# watch your back



## Pono (Mar 10, 2012)

this piece had me looking twice a little spooky halloween coming up might make something to scare the kids


----------



## whitebeast88 (May 27, 2012)

thats cool!!!


----------



## mojapitt (Dec 31, 2011)

Love it. Definitely needs to be saved for Halloween.


----------



## WoodJediNTraining (Jan 10, 2011)

Awesome!!


----------



## HorizontalMike (Jun 3, 2010)

I see a little Van Gogh in there:


----------



## Bluepine38 (Dec 14, 2009)

Definitely something that needs to be given special treatment for Halloween.


----------



## Kookaburra (Apr 23, 2012)

Good eye HorizontalMike - turn that piece 90 degrees CCW and you have got the screamer in wood, even the hand to its face! (except that The Scream is by Edvard Munch - those Norwegians have a pretty depressing view of life) 

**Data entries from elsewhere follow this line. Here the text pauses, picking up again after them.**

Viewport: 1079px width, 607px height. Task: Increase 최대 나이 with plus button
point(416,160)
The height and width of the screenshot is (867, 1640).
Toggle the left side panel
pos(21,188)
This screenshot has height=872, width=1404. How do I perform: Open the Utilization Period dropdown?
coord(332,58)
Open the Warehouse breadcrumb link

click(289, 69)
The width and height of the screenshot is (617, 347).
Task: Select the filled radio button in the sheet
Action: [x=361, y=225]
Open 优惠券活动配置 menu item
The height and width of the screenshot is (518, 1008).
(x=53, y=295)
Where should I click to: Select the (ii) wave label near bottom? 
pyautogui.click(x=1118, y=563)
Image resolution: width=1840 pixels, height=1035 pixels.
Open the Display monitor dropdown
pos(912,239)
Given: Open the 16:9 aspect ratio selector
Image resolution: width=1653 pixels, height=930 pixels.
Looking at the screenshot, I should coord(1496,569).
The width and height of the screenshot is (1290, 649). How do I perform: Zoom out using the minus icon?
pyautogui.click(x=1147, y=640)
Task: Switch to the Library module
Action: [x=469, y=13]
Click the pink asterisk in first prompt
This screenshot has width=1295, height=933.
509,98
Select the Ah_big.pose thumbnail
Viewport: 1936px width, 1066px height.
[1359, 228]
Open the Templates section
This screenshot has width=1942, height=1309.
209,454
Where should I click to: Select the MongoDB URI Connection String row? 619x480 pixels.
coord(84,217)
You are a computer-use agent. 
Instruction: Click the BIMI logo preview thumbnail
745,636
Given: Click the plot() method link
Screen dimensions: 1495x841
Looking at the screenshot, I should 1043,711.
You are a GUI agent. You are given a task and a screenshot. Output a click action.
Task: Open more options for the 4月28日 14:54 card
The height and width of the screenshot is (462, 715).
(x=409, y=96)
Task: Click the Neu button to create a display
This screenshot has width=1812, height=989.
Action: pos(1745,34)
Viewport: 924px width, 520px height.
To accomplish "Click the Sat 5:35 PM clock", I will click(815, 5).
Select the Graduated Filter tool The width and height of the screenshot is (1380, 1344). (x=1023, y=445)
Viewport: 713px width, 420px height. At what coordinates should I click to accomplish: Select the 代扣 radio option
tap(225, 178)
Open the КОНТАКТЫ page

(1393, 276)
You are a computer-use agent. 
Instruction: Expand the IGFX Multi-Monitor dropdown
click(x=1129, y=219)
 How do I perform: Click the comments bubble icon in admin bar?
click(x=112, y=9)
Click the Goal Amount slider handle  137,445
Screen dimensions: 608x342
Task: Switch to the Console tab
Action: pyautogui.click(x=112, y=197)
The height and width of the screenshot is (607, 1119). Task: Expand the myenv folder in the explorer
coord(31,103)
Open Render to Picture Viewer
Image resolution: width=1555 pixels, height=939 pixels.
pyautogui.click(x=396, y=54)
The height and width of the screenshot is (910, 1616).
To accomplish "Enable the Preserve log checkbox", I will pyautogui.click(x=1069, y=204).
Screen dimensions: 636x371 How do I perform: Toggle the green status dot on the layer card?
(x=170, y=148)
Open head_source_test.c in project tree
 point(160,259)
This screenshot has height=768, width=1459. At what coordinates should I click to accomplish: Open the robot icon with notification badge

This will make a great halloween-ish piece but please don't waste it on something you will toss after one season - there is a lot of scare in there!


----------



## HorizontalMike (Jun 3, 2010)

*"...except that The Scream is by Edvard Munch…"*

Oops!


----------



## Fishinbo (Jun 11, 2012)

Scary, alright! Halloween is just around the corner …


----------